- Exercise instructions
If a line of the data contains the word "will", it is counted; report how many such lines there are and nothing else.

Dataset excerpts:
***
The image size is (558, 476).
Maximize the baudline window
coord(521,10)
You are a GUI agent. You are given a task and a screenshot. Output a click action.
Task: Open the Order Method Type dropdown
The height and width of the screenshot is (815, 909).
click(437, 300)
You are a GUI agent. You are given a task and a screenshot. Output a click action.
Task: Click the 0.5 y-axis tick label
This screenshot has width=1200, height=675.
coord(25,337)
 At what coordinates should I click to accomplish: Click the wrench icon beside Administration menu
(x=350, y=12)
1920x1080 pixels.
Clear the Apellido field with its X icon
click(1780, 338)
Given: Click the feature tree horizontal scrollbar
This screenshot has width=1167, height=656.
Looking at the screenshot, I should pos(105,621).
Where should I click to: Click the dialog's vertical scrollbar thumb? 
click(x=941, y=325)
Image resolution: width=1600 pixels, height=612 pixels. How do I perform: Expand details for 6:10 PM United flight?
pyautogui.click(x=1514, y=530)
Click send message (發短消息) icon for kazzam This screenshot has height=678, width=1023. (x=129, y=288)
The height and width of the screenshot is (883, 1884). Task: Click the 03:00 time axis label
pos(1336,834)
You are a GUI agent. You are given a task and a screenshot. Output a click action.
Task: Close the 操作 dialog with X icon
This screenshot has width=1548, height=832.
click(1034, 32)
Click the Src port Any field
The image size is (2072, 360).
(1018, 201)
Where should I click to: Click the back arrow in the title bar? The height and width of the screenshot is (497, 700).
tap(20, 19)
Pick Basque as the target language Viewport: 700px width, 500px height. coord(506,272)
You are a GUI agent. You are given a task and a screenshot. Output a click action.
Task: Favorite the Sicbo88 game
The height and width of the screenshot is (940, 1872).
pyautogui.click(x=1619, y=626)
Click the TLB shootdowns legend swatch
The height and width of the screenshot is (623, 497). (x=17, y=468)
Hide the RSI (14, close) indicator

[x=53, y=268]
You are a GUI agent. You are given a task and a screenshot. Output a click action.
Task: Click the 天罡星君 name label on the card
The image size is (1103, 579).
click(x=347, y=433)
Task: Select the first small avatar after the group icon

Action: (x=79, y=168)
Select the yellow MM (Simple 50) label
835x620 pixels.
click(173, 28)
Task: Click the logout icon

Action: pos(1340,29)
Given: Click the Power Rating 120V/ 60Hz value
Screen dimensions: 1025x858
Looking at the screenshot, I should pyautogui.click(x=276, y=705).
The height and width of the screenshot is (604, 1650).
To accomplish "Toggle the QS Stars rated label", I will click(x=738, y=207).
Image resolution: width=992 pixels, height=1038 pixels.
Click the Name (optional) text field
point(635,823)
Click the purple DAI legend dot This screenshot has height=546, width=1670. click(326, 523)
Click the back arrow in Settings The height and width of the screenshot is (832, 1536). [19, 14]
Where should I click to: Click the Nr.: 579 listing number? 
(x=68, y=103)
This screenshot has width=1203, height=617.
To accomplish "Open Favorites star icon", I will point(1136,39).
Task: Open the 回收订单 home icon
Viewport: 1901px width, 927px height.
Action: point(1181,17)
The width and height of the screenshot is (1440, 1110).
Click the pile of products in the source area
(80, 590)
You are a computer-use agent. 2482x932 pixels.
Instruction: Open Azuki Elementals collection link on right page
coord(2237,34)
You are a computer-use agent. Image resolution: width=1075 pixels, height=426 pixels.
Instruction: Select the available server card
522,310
***
- Result
2